For Germany, the flash composite PMI, which tracks the manufacturing and services sectors, dropped to a seven-month low of 55.3 from 60.0 in August. Germany’s economic recovery lost momentum in September as activity in both sectors slowed amid supply bottlenecks and slowing catch-up effects.

A similar number was seen for Europe with a drop from 59 to 56.1 in September. The UK’s PMI composite showed a milder dip from 54.8 in August to 54.1 this month. Manufacturing was affected by the supply chain issues with a larger drop, but the services sector is a much larger percentage of the UK economy.

Chris Williamson, IHS Markit’s chief economist, said: “While there are clear signs that demand is cooling since peaking in the second quarter, the survey also points to business activity being increasingly constrained by shortages of materials and labour, most notably in the manufacturing sector but also in some services firms.”

Bank of England warns of 4% inflation into 2022

The Bank of England held its main interest rate at the record low of 0.1% on Thursday but warned that inflation would be double its target rate by the end of this year, largely due to a sharp hike in energy prices.

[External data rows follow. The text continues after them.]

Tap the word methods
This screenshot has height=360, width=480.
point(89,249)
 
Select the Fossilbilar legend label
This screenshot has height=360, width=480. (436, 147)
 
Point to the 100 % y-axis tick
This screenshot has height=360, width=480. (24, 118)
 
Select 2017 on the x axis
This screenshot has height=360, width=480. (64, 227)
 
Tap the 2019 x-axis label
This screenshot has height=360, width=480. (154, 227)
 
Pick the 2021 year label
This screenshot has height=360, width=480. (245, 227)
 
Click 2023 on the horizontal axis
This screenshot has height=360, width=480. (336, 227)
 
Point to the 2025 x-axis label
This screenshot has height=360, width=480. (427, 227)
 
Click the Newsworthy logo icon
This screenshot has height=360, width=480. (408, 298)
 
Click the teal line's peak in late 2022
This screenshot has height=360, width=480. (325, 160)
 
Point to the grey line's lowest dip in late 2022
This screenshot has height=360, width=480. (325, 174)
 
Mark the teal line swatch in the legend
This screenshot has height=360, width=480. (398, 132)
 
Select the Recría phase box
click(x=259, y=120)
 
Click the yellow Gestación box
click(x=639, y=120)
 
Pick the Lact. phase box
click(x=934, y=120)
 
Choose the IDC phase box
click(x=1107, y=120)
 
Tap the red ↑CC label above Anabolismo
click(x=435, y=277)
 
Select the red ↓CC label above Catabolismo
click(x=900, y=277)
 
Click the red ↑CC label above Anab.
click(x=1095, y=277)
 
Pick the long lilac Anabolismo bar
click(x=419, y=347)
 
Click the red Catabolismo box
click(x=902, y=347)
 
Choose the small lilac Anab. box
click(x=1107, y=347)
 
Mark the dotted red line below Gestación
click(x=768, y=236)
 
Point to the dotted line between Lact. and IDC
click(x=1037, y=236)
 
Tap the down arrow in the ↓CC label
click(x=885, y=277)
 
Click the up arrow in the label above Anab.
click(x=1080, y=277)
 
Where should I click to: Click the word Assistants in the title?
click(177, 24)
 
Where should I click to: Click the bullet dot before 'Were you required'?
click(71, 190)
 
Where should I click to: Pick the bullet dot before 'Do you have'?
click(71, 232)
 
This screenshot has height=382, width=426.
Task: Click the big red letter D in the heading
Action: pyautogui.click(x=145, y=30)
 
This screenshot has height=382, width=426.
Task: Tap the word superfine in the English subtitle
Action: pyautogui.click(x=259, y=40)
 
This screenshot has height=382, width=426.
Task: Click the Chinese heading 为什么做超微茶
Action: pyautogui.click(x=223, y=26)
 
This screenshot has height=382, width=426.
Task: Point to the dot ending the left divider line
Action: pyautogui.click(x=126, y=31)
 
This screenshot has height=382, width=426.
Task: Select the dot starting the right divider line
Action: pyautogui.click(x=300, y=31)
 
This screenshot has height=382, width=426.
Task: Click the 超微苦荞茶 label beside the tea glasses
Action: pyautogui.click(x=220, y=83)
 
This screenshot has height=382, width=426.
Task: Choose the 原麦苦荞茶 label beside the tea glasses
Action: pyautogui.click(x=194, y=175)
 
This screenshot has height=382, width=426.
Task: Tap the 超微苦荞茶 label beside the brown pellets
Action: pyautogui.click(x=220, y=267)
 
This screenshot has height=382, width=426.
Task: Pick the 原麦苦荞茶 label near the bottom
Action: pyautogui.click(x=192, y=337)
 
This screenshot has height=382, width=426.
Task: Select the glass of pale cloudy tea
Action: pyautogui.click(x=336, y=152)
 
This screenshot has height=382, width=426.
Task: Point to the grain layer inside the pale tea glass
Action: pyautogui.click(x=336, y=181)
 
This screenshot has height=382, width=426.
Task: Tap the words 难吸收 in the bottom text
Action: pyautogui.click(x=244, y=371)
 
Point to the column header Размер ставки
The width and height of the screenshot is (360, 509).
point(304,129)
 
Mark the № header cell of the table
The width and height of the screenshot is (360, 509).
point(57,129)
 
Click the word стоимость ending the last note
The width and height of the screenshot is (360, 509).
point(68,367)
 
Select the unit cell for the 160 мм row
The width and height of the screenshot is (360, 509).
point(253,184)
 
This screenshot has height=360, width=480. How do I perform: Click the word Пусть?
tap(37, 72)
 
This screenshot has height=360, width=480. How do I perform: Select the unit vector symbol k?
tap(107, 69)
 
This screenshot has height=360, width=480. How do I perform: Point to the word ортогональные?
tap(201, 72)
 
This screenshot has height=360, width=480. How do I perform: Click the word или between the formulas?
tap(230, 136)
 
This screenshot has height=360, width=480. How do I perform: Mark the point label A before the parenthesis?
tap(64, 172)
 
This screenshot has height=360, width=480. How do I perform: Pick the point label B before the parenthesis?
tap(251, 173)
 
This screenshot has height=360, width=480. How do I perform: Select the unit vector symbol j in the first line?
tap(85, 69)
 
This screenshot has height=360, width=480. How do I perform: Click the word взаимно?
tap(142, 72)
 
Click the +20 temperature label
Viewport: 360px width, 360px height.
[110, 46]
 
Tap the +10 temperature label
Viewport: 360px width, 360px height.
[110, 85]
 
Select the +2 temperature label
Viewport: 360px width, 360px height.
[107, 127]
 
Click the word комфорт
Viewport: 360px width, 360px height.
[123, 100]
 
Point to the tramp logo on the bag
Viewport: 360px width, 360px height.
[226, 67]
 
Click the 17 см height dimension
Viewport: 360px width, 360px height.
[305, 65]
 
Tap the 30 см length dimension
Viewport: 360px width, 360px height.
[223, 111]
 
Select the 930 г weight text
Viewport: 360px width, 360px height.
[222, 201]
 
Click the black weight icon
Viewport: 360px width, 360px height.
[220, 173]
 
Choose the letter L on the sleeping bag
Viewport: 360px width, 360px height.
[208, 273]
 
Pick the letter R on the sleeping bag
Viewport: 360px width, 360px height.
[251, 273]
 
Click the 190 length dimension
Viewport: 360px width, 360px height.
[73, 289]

The decision from the central bank’s Monetary Policy Committee was unanimous, however, two members voted to start reducing the bank’s stimulus program

In minutes for the committee’s latest meeting, the panel said dynamics over the last month had “strengthened” the case for some tightening of monetary policy in order to meet the central bank’s 2% inflation target in the medium term. However, it also noted that “considerable uncertainties remain.”

Further comments said:

“Since the August MPC meeting, the pace of recovery of global activity has showed signs of slowing.

“Against a backdrop of robust goods demand and continuing supply constraints, global inflationary pressures have remained strong and there are some signs that cost pressures may prove more persistent.”

The BoE also said it would be watching carefully as the furlough scheme was unwound at the end of September.